Rochdale Athletic Grounds collapse, 1939
- The collapse of the stand roof captured by a Rochdale Observer photographer
- Date: 1 April 1939
- Time: Between 15:30 and 15:45
- Location: Athletic Grounds, Rochdale, Lancashire, England; 53°36′46″N 2°08′07″W﻿ / ﻿53.61278°N 2.13528°W;
- Cause: roof collapse
- Deaths: 2
- Injuries: 17
- Inquest: 18 April 1939
- Coroner: Stanley Turner

= 1939 Rochdale Athletic Grounds collapse =

The Rochdale Athletic Grounds collapse occurred on 1 April 1939 at the Athletic Grounds, Rochdale during a rugby league Challenge Cup semi-final between Salford and Wigan. Two people died and a further 17 were injured when part of the roof of the Railway Stand collapsed.

==Background==
The draw for the semi-finals of the 1938–39 Challenge Cup produced an all-Yorkshire tie between Halifax and Leeds which as played at Odsal Stadium, Bradford, and an all-Lancashire tie between Wigan and Salford which the Rugby Football League (RFL) agreed would be played at Rochdale Hornets' ground, the Athletic Grounds.
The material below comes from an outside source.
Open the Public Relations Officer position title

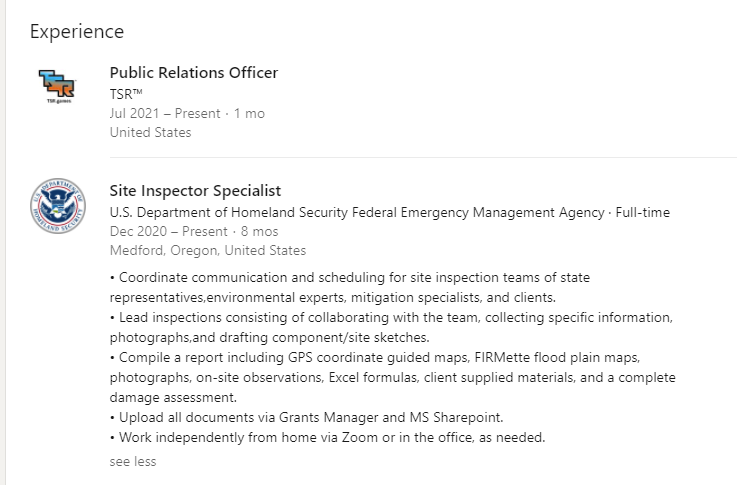click(194, 73)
Demand for tickets was high and sold well even with two weeks left before the game was played. In anticipation of a big attendance, additional safety barriers and entrance booths were installed.

==Incident==
Despite the preparations made in readiness for the tie, the crowds were bigger than anticipated and the gate staff could not cope with the numbers seeking admission, with long queues forming to get into the ground. Some, grew impatient and forced the gates open, while others tore down fences. It was estimated that several thousand people gained admission this way, making the packed ground even fuller. The greyhound track, surrounding the pitch was full with people who had climbed over the barriers to avoid the crush from people coming in behind them. Others climbed onto the roofs of the stands and remained there even though the police made several requests for them to come down.

Before kick-off the referee, S Adams, had to ask the spectators to step back so that the touch judges could see the touch lines of the pitch. The start of the match was delayed by five minutes due to this.
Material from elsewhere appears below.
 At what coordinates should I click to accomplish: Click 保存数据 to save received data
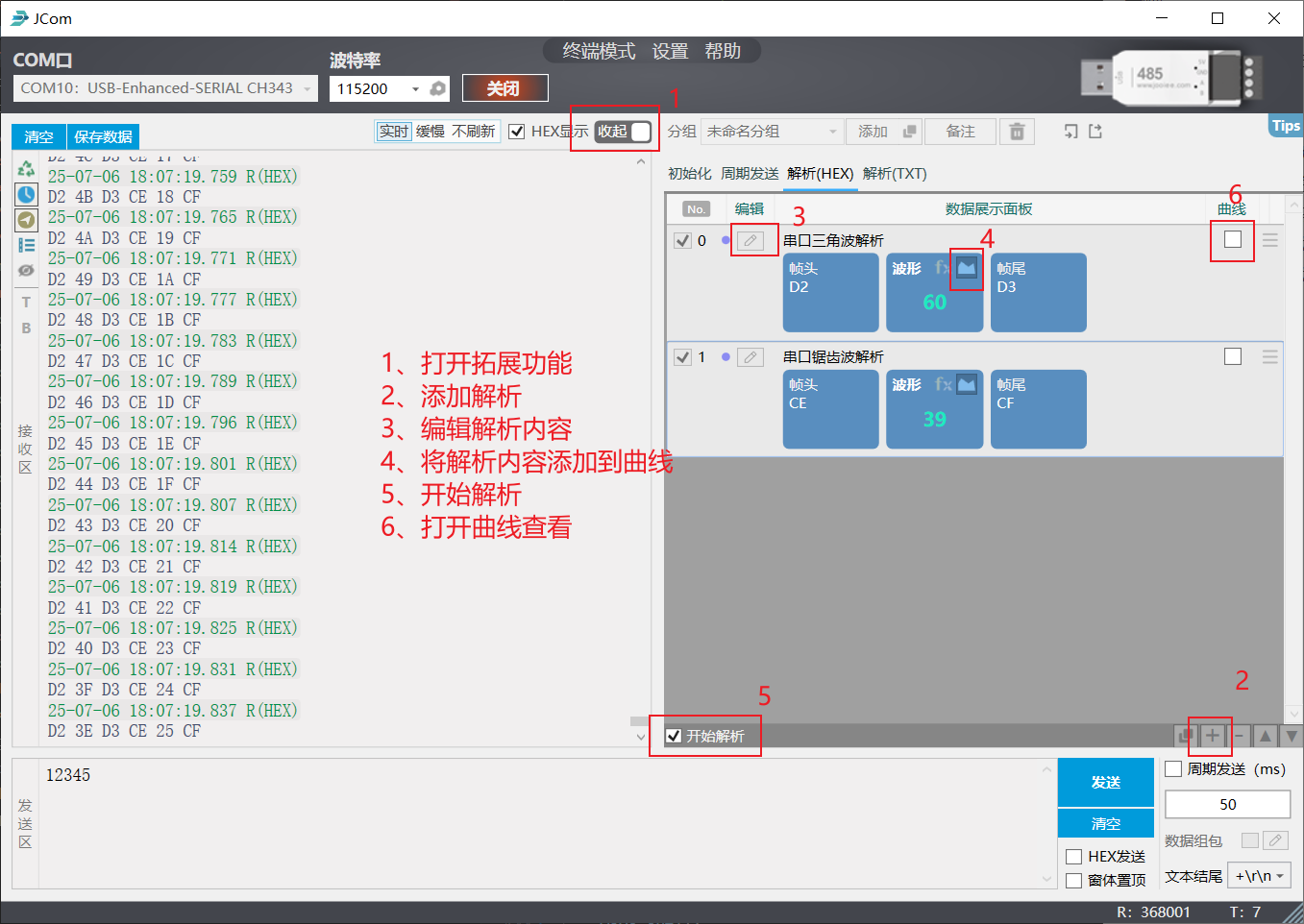coord(103,136)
Five minutes into play, loud cracking was heard and a section about 30 yd long of the Railway Stand roof about collapsed, falling onto the packed terrace underneath as well as spilling the people on the roof onto the crowds below. The game was suspended while police, ambulance staff, spectators and players all helped to remove the people trapped under the debris. Within seven minutes all the injured had been moved to an area behind the main stand from where 17 people were taken to hospital. Two of these later died. 41-year old Joseph Howles died later in the day, while 51-year old Annie West died the following day.

After discussions between the match officials, the clubs and the RFL, it was decided to continue the game. Salford went on to win 11–2.

The official attendance was recorded as 31,212 but estimates were that another 5,000 had entered the ground.

==Aftermath==
An inquest into the two deaths commenced on 4 April 1939 and was adjourned after formal identification of the deceased. The coroner, Stanley Turner (who was at the match when the accident happened), visited the ground before the inquest resumed on 18 April. Sections of the roof timbers were produced at the inquest and although the timbers were found to be rotten but that the roof would not have collapsed without the weight of people on the roof. The inquest heard that Annie West was not in the stand which collapsed but was in the ground and saw the collapse and became ill as a result. A verdict of death by natural causes was returned in the case of Annie West. Joseph Howles had been in the stand when the roof collapsed and he had been rescued from under the fallen section. A verdict of accidental death was recorded.

Although the Athletic Grounds continued to be home to Rochdale Hornets until 1988, the Salford-Wigan game was the last major match staged at the ground where previously internationals, county championship matches and the final of the 1923–24 Challenge Cup had been played.